#### AIM OF THE TASK:
Of the lines listed below, return exactly those that run from the line containing "Newsphere (431, 2563)" through the line containing "HarvestMAX (89, 108)", both included.
═════ EXCERPTED DATA ═════
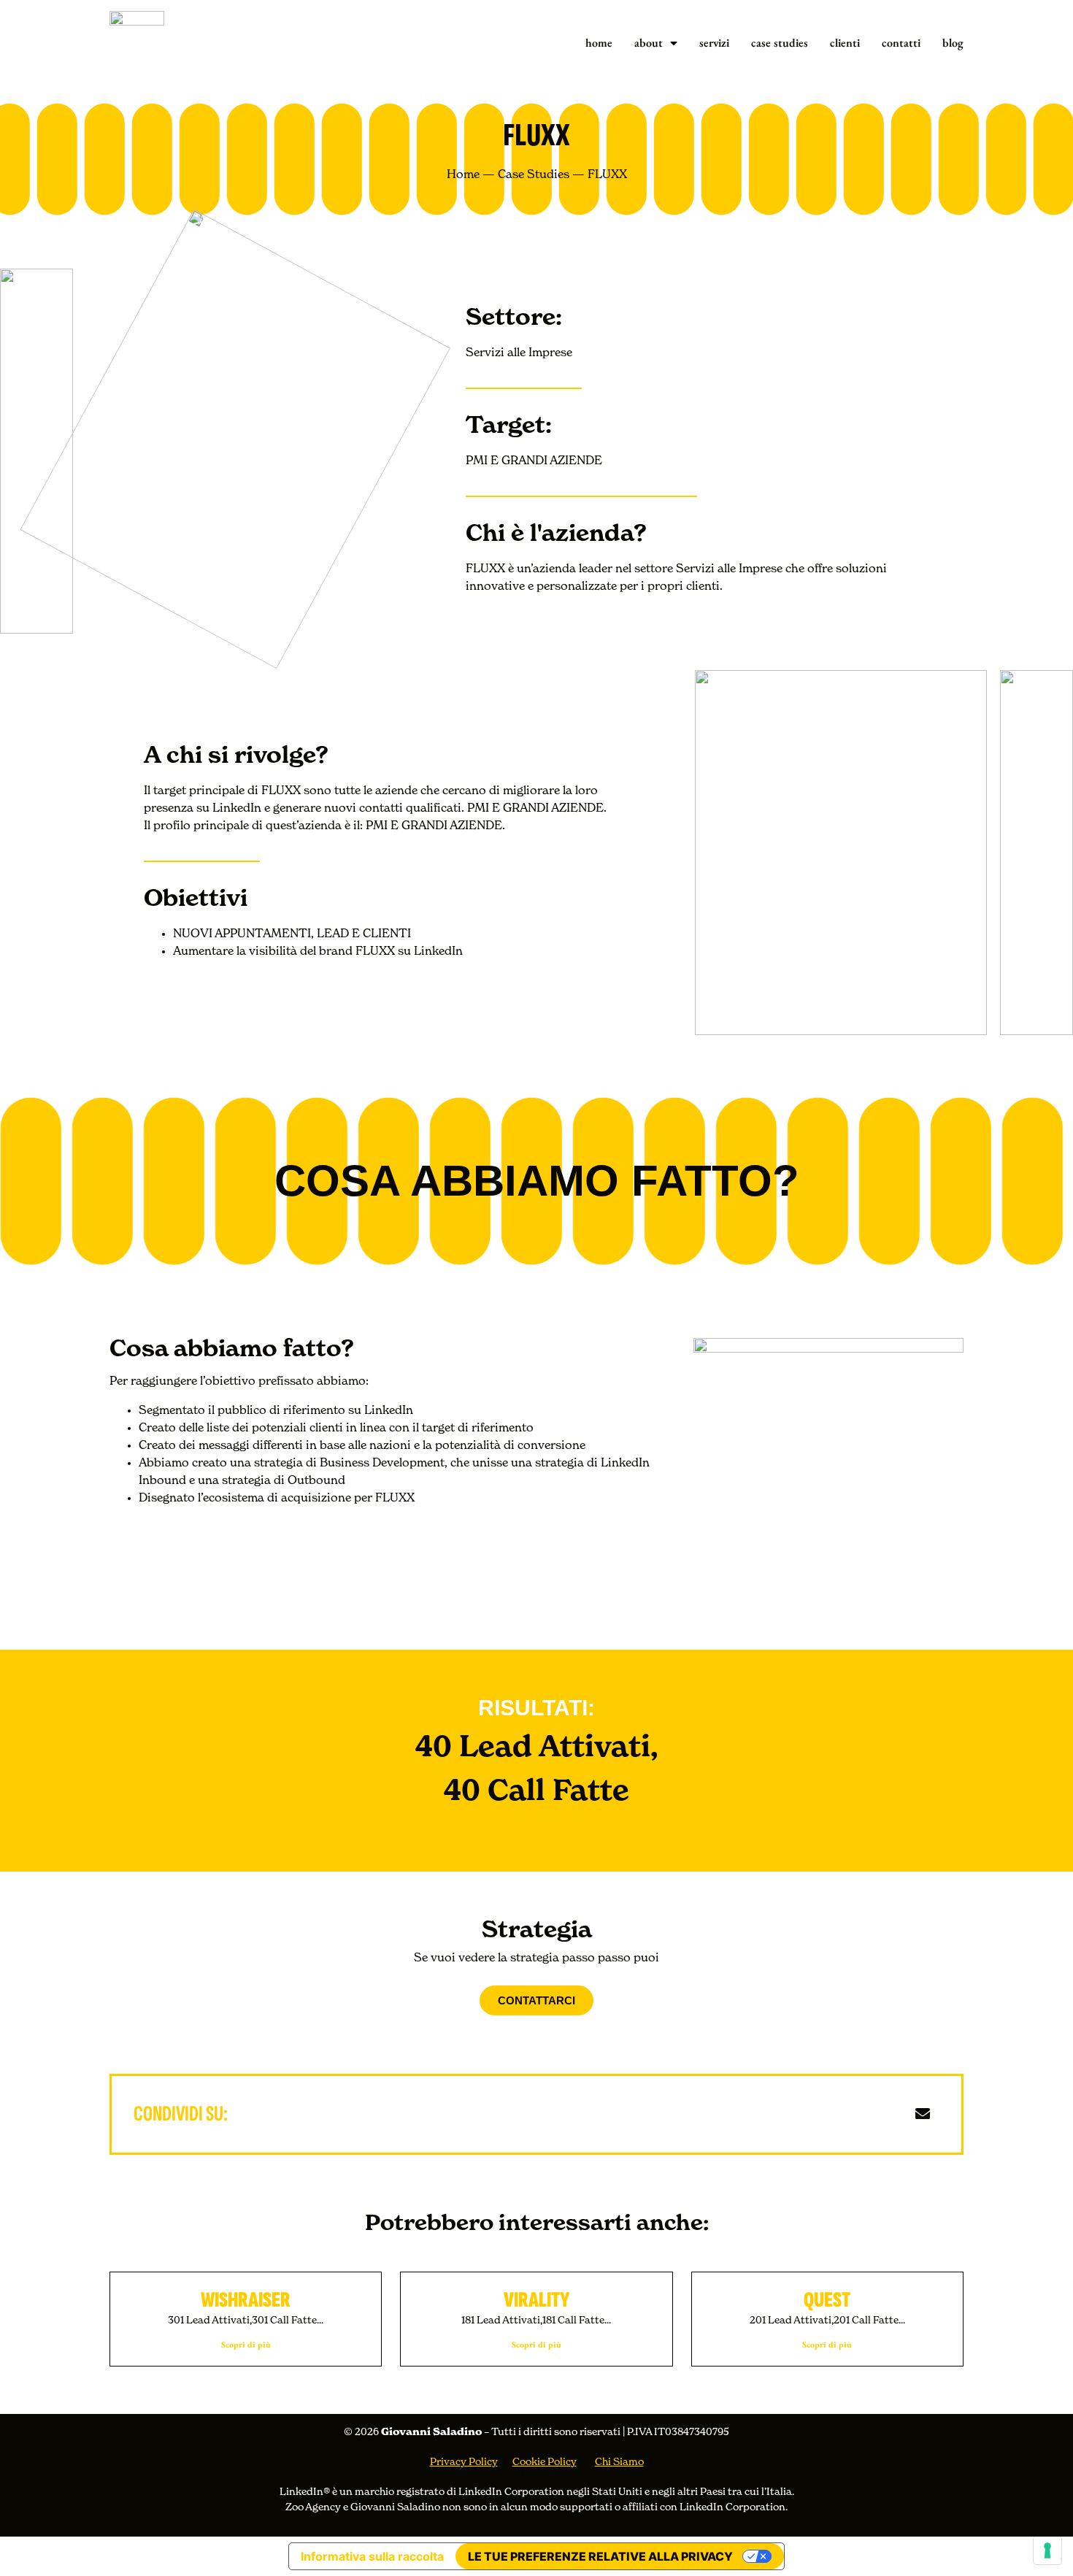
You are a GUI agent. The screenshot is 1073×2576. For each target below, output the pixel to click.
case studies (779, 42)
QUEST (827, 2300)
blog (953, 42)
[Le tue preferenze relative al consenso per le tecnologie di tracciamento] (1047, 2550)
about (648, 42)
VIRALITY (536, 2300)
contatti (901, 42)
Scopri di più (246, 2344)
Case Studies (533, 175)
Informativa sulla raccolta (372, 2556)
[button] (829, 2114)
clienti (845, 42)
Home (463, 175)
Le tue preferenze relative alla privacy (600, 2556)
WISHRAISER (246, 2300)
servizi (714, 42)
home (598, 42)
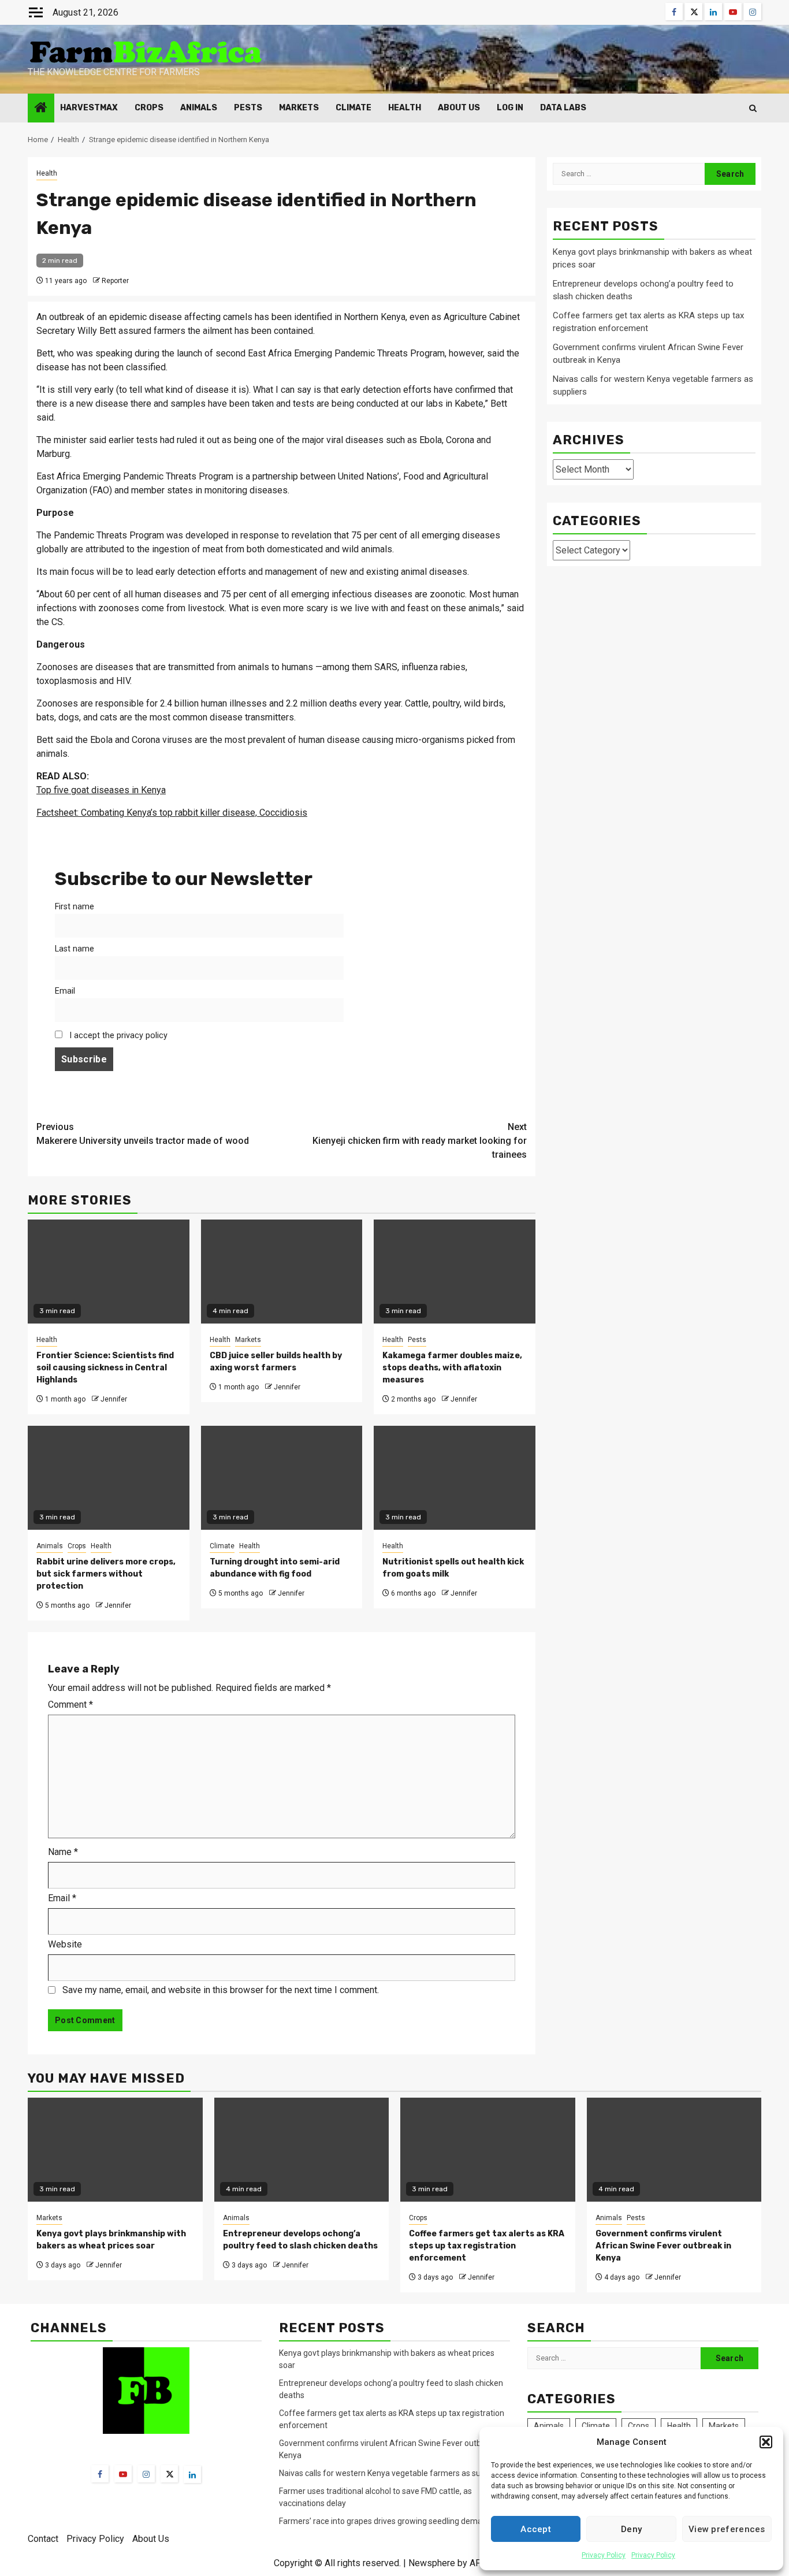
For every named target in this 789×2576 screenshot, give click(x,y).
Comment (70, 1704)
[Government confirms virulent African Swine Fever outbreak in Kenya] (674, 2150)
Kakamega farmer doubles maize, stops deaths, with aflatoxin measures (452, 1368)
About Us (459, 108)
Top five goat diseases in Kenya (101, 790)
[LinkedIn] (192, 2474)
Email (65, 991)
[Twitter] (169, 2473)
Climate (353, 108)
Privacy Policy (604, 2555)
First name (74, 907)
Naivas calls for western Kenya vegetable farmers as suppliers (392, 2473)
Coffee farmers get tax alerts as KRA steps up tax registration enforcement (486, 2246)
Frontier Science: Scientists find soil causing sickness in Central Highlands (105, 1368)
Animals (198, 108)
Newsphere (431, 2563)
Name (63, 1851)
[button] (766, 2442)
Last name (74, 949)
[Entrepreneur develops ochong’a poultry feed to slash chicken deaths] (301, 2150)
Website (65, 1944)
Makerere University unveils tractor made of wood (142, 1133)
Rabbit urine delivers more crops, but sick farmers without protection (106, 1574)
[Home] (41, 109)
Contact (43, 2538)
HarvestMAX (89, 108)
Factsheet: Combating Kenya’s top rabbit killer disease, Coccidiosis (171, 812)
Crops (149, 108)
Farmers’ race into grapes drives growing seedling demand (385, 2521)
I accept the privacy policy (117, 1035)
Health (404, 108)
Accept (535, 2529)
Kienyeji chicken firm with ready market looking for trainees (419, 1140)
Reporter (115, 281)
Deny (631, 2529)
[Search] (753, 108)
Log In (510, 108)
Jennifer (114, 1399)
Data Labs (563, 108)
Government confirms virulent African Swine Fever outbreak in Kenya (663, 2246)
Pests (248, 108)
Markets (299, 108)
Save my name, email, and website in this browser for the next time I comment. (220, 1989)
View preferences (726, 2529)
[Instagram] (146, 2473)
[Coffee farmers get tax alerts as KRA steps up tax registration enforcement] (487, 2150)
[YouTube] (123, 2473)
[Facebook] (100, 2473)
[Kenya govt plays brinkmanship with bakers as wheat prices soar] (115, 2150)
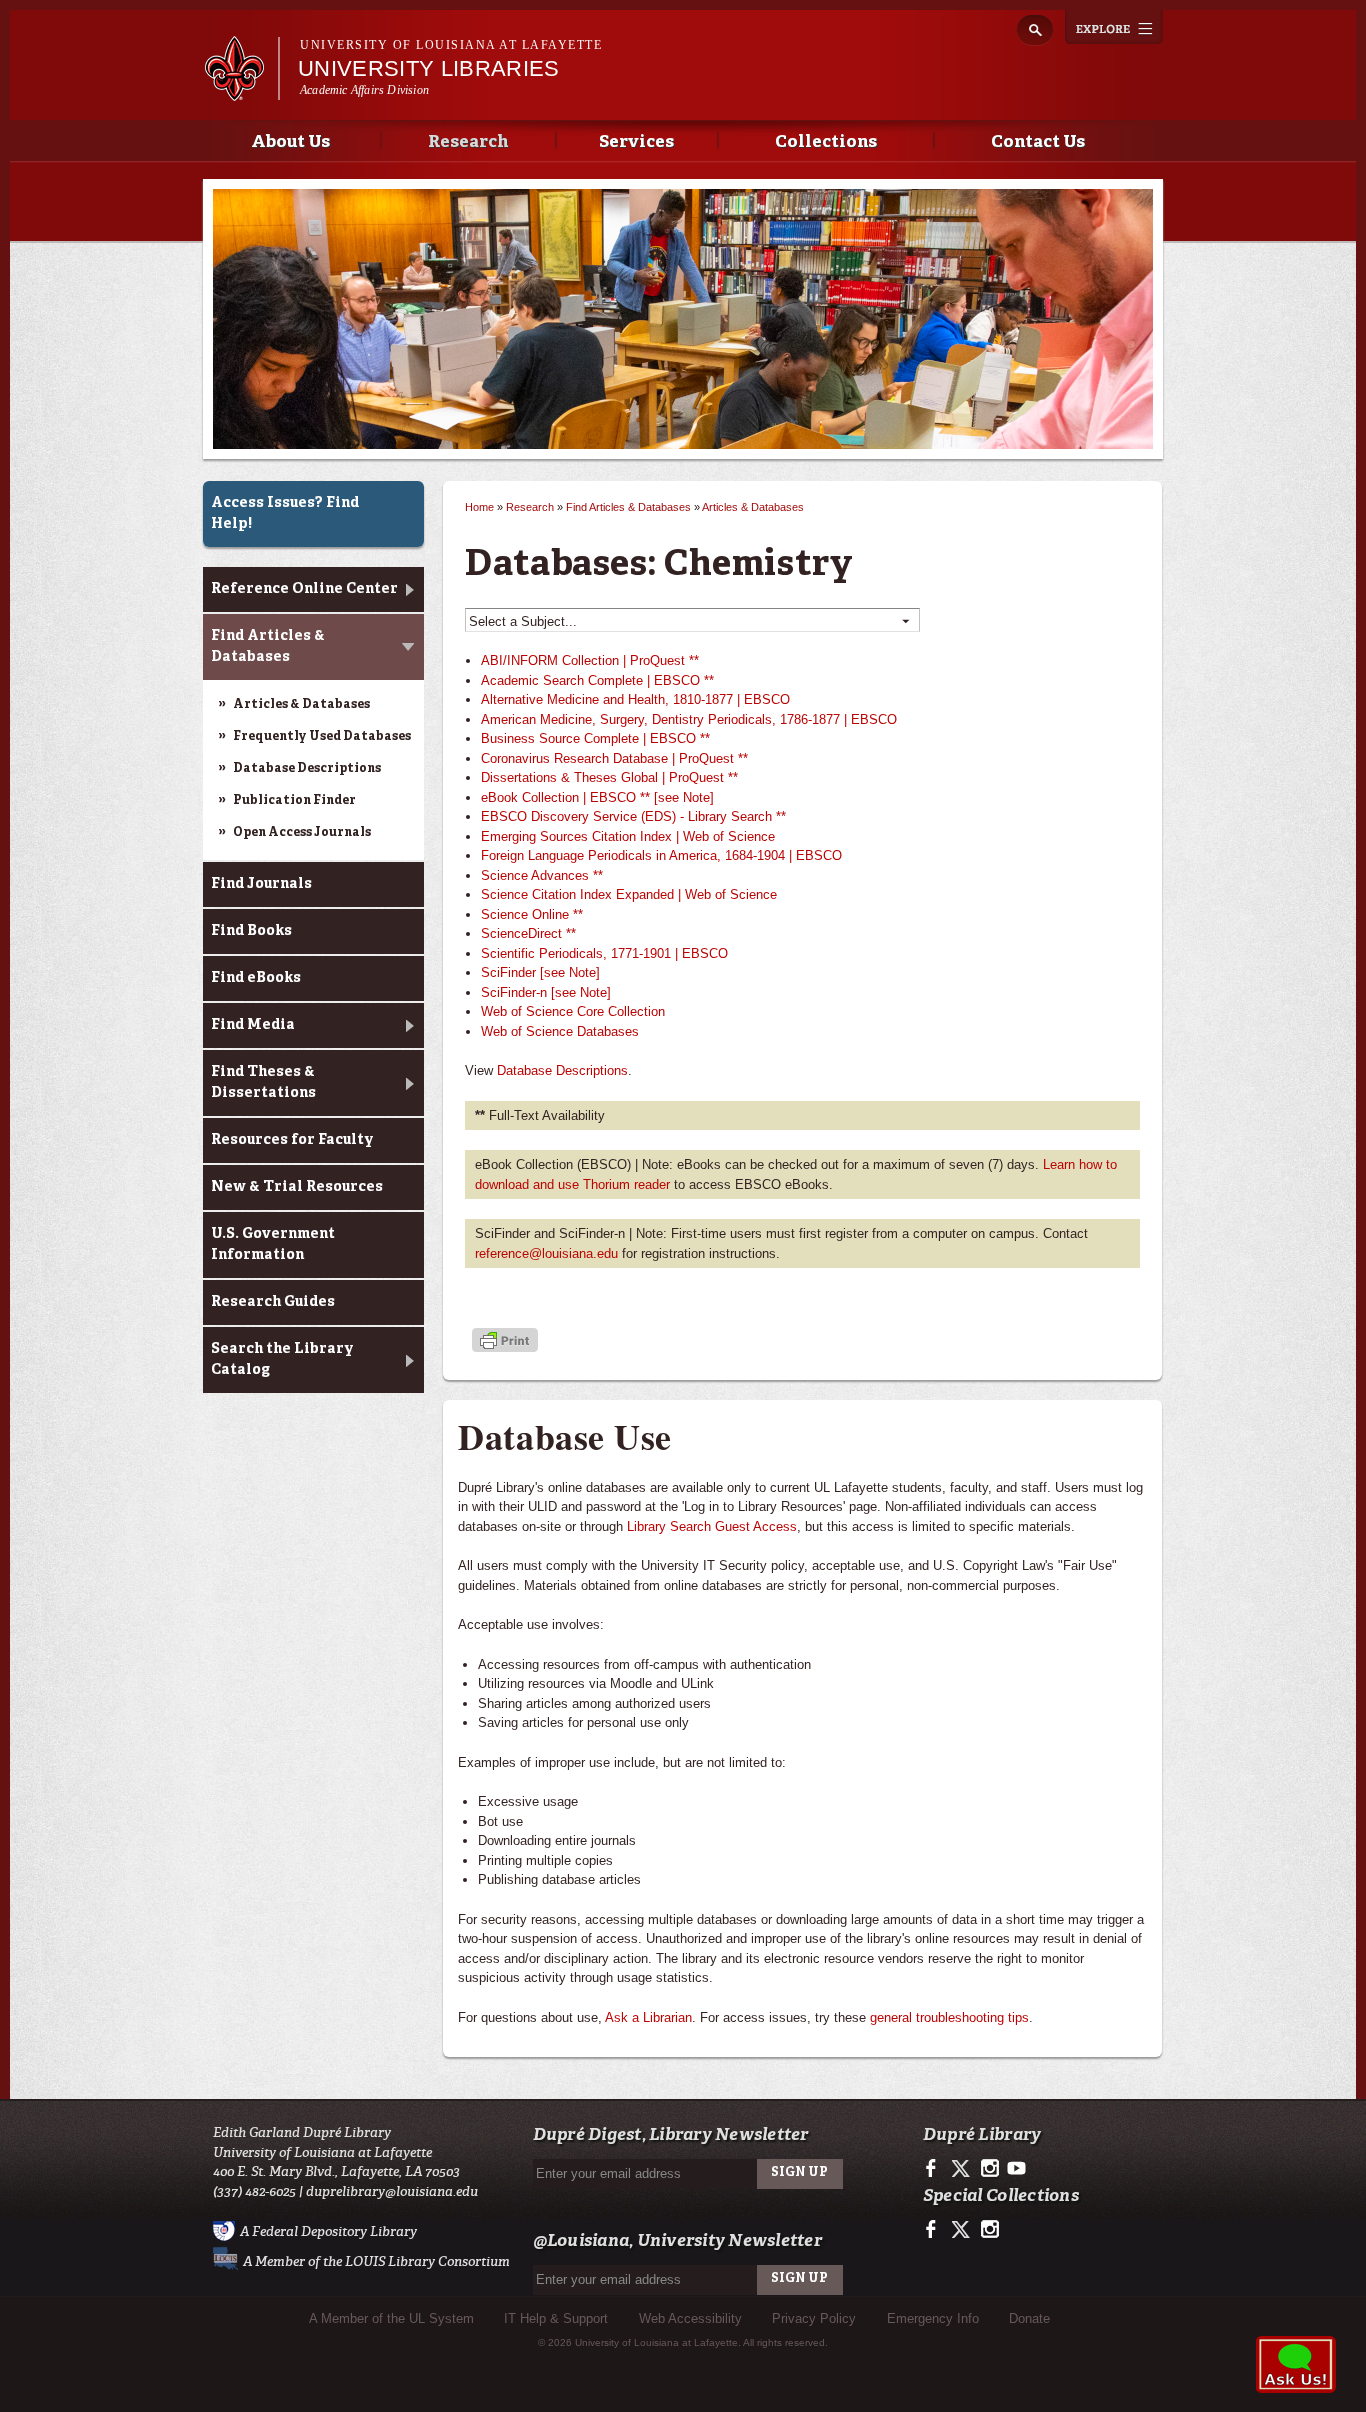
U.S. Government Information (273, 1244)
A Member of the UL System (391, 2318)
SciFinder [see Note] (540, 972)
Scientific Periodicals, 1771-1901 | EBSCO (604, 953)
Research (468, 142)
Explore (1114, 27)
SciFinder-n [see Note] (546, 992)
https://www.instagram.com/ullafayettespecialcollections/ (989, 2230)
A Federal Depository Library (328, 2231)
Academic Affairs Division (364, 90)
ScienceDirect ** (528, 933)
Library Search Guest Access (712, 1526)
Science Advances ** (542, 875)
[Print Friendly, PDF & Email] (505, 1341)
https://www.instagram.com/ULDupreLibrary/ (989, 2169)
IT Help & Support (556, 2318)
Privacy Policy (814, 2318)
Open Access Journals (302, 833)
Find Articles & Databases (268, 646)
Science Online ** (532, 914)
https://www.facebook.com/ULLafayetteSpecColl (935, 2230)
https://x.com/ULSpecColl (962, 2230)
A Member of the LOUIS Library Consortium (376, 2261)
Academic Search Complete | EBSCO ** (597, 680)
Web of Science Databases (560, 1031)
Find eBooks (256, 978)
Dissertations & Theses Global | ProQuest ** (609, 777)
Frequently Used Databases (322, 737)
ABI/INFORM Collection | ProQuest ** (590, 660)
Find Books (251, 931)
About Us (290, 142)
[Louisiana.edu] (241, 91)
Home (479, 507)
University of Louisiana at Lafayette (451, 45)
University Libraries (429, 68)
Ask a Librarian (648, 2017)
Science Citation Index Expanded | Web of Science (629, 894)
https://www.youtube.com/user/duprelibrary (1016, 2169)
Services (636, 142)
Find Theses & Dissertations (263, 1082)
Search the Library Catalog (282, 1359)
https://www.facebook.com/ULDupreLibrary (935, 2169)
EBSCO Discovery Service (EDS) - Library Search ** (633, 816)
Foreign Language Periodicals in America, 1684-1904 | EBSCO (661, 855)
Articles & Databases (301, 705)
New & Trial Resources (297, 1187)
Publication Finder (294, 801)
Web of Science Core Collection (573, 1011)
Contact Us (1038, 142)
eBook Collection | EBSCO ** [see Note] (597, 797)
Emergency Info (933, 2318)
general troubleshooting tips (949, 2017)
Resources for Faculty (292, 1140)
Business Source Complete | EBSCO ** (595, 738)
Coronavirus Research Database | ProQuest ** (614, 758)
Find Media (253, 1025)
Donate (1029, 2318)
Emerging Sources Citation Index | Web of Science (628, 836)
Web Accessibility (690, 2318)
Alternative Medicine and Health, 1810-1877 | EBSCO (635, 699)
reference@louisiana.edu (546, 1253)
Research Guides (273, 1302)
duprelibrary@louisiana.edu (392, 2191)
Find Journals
═════
#### REPLY TO THE EXERCISE:
Newsphere (431, 2563)
Name (63, 1851)
[button] (766, 2442)
Last name (74, 949)
[Entrepreneur develops ochong’a poultry feed to slash chicken deaths] (301, 2150)
Website (65, 1944)
Makerere University unveils tractor made of wood (142, 1133)
Rabbit urine delivers more crops, but sick farmers without protection (106, 1574)
[Home] (41, 109)
Contact (43, 2538)
HarvestMAX (89, 108)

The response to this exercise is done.